Shortly after Charlie Weis left his position as offensive coordinator at Florida to take the Kansas job, he spoke with Holsopple about coming to Lawrence to run the strength and conditioning program.

Holsopple spent five years at Florida, and won a national championship in 2008. He helped coach and mentor 18 players who were drafted in the NFL, six of whom were first round draft picks. Florida’s record during his time was 50-17, but Holsopple said the decision to leave one of the nation’s elite programs to come to Kansas did not take long.

And Kansas running backs coach Reggie Mitchell said Coach Weis’ name alone can raise a player’s eyebrows. Mitchell served on former coach Turner Gill’s staff as well, and knows why Holsopple would be drawn to the University.

“Coach Weis has done it on a national stage,” Mitchell said. “He’ll get you in a few more doors than maybe coach Gill could.”

On top of his respect for coach Weis, Holsopple said he has a folder that helped with the decision. In this folder, he said he has pictures of every football facility in the country and lists of every machine each school has.

So Holsopple knew all about the state-of-the-art $31 million dollar Anderson Family Football Complex that he now has at his disposal.

“You’re not going to get any better facilities than what the University of Kansas has here,” Holsopple said. “They’re the best of the best.”

Less than two months into the job, Holsopple has already received advice from another Kansas coach, special teams coordinator Clint Bowen.

Bowen coached with former Kansas coach Mark Mangino in 2008, when the Jayhawks won the Orange Bowl, the school’s most prolific football season ever.

Bowen said Mangino’s philosophy centered on three attributes he could control over his players: toughness, conditioning and smarts.

And those attributes now come to fruition in the weight room with coach Holsopple.

“In college football, no one spends more time with the players than the strength coach,” Bowen said. “His role is invaluable.”

And the coach with a crucial role in the future of Kansas football has received rave ratings throughout his career in coaching and athletics.
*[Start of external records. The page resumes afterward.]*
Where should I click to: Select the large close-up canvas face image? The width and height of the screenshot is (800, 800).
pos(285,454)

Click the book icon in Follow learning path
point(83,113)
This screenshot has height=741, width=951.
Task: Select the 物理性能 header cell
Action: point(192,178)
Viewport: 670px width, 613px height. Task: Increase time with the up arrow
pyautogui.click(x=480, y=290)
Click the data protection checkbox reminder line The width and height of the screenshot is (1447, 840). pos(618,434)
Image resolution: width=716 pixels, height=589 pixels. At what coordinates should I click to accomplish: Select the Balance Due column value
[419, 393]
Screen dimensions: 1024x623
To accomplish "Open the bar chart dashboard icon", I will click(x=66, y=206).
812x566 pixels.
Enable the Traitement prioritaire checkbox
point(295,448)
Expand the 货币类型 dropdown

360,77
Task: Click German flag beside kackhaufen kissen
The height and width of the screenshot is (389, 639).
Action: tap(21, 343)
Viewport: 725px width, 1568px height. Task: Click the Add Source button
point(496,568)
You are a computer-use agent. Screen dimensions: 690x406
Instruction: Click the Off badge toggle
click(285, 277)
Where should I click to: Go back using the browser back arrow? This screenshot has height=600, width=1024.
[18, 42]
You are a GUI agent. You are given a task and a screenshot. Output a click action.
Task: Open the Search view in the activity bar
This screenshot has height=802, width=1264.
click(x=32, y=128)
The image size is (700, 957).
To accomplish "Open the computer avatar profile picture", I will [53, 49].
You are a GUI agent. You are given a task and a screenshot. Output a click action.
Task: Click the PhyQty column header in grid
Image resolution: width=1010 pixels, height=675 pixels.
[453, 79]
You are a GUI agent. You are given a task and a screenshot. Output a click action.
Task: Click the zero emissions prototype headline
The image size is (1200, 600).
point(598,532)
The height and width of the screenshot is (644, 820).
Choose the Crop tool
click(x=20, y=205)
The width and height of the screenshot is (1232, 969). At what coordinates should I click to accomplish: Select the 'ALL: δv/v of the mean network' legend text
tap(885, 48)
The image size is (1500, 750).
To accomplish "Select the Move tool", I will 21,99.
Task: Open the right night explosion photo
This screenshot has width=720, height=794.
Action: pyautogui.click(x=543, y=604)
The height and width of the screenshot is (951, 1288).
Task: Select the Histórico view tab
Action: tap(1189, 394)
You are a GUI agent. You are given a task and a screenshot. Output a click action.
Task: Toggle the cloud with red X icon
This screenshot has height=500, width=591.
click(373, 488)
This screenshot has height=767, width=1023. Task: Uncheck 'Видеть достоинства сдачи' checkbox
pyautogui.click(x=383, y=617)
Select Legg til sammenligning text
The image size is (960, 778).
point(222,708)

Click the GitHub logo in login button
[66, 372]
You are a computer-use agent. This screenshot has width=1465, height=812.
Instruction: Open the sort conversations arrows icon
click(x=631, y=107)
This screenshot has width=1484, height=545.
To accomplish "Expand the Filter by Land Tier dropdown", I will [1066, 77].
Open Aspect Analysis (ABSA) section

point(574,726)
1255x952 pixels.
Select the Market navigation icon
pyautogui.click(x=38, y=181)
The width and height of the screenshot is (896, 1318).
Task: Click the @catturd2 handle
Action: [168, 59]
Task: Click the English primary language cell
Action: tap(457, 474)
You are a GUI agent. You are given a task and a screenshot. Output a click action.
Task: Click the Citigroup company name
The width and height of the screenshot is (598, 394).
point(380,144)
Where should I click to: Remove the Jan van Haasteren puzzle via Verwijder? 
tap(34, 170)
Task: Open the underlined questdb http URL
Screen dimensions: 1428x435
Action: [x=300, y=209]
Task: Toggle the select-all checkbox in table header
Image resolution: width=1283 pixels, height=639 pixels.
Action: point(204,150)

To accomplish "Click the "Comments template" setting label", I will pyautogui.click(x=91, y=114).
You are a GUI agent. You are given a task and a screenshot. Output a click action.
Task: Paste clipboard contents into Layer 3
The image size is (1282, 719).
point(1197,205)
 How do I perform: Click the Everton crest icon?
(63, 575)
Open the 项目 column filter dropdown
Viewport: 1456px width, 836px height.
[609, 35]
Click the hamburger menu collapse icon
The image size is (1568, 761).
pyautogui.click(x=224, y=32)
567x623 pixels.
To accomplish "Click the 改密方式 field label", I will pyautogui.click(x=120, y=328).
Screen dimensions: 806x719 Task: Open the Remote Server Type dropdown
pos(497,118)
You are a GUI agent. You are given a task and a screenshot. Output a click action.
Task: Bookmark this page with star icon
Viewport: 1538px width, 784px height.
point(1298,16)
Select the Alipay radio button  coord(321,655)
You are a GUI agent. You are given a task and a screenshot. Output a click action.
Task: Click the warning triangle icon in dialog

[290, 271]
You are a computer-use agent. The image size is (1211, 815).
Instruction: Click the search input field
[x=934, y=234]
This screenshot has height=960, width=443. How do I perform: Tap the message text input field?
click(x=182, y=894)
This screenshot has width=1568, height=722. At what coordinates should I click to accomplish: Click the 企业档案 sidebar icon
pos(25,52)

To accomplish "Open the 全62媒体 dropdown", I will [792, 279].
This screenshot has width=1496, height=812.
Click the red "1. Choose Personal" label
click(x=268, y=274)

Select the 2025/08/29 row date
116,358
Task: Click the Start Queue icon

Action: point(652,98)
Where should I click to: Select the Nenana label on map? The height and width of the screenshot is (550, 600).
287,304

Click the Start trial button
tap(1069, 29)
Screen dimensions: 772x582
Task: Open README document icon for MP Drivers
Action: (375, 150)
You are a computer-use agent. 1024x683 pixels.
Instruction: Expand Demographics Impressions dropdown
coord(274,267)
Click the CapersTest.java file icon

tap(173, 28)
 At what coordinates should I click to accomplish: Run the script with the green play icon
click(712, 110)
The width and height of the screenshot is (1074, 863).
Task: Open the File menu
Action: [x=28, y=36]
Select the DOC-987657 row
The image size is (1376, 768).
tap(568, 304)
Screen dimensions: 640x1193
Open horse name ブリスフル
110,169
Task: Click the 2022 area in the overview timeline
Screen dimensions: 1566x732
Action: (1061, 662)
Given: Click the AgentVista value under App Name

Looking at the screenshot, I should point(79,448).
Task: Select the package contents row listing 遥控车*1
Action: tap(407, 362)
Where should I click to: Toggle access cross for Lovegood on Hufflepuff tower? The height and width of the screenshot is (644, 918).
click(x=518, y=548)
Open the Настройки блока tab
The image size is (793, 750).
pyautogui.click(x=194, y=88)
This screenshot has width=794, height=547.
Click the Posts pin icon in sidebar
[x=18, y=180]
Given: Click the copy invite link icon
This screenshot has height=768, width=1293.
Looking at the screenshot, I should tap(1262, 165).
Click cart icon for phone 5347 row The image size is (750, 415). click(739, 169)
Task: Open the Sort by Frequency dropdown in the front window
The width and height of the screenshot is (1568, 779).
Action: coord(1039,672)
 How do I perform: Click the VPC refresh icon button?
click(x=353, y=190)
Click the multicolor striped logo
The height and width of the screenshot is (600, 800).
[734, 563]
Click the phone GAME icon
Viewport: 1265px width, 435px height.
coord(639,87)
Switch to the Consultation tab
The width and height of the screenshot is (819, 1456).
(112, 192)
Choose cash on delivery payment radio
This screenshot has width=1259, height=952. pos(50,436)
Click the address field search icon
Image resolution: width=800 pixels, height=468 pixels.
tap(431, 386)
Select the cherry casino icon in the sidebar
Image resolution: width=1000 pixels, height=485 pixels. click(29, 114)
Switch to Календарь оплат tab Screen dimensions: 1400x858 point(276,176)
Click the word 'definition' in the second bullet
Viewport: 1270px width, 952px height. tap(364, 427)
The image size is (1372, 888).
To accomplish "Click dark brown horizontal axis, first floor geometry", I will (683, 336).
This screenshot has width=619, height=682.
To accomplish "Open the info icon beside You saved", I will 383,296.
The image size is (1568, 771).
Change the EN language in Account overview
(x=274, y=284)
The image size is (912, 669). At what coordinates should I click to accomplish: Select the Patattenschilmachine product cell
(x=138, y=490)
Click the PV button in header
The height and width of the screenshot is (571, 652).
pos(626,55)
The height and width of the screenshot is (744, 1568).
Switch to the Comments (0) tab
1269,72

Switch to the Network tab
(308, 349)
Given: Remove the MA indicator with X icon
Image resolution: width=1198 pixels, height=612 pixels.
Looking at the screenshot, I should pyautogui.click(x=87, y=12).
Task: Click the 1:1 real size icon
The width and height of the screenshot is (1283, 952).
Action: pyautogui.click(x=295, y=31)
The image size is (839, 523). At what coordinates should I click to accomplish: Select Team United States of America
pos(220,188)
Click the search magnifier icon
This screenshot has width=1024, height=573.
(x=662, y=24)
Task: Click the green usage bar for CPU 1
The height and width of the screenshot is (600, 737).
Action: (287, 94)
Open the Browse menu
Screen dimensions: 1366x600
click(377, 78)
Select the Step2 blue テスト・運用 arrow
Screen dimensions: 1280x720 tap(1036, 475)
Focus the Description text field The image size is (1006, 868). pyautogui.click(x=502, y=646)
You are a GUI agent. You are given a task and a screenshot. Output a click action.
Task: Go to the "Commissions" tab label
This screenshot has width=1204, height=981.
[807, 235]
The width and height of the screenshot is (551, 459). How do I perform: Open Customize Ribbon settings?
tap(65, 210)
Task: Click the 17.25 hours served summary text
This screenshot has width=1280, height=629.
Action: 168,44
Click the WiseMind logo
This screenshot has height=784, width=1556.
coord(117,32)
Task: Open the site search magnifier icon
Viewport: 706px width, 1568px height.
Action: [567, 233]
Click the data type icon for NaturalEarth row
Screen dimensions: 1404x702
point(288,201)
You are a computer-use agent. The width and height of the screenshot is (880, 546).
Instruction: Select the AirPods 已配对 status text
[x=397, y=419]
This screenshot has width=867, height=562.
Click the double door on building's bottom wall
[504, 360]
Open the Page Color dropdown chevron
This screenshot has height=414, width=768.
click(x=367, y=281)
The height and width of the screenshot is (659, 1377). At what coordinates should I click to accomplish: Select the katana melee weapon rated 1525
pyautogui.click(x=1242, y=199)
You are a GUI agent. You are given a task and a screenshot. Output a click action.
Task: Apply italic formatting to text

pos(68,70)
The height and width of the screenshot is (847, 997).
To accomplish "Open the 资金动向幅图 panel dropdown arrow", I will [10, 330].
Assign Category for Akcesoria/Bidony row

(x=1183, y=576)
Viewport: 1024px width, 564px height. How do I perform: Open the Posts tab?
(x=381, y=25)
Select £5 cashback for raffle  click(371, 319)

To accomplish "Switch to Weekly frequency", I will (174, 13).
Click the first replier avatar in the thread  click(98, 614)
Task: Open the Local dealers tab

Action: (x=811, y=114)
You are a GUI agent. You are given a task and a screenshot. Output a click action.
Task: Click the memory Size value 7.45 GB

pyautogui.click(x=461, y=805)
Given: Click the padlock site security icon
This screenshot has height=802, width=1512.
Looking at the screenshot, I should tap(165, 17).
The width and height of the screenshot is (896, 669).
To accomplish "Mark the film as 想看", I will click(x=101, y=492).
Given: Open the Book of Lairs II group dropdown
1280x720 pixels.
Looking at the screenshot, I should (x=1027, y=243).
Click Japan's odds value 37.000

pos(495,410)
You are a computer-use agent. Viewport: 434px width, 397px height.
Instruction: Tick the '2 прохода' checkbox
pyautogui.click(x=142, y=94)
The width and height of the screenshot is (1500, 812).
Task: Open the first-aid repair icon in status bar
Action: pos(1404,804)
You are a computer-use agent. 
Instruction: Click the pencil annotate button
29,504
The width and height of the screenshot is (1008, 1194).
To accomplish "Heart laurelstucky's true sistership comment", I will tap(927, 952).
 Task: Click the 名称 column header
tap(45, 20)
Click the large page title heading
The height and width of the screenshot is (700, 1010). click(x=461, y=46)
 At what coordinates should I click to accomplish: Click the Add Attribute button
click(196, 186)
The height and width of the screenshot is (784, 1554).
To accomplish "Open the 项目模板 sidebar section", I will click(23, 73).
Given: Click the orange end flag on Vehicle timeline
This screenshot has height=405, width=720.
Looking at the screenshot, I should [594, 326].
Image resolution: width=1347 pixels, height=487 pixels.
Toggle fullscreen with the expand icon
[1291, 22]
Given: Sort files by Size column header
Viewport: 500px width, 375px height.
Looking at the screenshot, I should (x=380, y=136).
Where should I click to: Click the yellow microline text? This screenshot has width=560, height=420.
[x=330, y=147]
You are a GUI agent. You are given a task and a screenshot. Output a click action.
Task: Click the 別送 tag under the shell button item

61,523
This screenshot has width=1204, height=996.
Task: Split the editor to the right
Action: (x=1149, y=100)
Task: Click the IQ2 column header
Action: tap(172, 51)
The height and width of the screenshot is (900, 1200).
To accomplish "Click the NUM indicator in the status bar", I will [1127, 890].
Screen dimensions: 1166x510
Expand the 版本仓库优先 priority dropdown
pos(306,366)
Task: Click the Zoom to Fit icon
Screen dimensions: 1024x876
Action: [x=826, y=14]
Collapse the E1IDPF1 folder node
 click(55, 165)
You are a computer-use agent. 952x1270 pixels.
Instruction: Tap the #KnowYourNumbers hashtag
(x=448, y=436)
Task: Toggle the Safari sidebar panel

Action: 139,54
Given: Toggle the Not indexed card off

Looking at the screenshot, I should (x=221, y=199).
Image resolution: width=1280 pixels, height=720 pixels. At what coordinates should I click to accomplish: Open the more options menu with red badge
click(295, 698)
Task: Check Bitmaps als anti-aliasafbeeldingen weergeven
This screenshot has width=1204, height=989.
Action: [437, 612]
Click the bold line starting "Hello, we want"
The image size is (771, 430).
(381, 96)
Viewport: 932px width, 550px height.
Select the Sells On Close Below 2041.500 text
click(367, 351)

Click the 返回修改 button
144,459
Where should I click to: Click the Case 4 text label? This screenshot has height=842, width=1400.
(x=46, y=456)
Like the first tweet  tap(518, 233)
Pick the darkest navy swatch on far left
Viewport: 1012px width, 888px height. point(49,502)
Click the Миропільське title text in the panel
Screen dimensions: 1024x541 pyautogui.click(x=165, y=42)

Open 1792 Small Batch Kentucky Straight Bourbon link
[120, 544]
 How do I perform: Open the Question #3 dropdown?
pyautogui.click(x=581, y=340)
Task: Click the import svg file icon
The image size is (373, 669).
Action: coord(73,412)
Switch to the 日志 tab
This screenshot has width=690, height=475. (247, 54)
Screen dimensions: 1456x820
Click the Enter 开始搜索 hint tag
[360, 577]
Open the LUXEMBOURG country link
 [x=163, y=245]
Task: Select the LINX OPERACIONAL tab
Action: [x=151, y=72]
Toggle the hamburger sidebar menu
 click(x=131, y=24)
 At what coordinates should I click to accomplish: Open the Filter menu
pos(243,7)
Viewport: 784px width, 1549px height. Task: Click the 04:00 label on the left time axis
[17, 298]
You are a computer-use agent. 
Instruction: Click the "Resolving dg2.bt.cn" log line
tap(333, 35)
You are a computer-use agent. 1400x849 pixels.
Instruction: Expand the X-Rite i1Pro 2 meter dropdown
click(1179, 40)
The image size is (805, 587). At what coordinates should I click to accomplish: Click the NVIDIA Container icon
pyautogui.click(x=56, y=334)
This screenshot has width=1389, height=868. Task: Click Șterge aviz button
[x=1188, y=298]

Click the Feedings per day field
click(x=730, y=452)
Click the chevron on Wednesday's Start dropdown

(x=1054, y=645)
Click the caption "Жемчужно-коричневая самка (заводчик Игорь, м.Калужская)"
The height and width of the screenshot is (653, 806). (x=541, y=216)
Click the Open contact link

The former All American boxer at Penn State coached at his alma mater and Notre Dame in the years after he graduated. He then spent five seasons as Marquette basketball’s strength and conditioning coach, where the Golden Eagles’ former coach and current Indiana coach, Tom Crean, gave Holsoplle praise.

“Scott Holsopple would be the MVP of our staff right now,” Crean said to gomarquette.com following the 2001 season. “He’s done a tremendous job of building their bodies over a period of time.”

And now it’s time for Holsopple to do the same at Kansas.

“I don’t expect anybody to be able to get through it right now,” Holsopple said. “You’re not supposed to. It shouldn’t feel good. It’s never going to. It’s part of the price you pay that makes winning so sweet. I don’t judge somebody for being down. I judge them for not standing back up.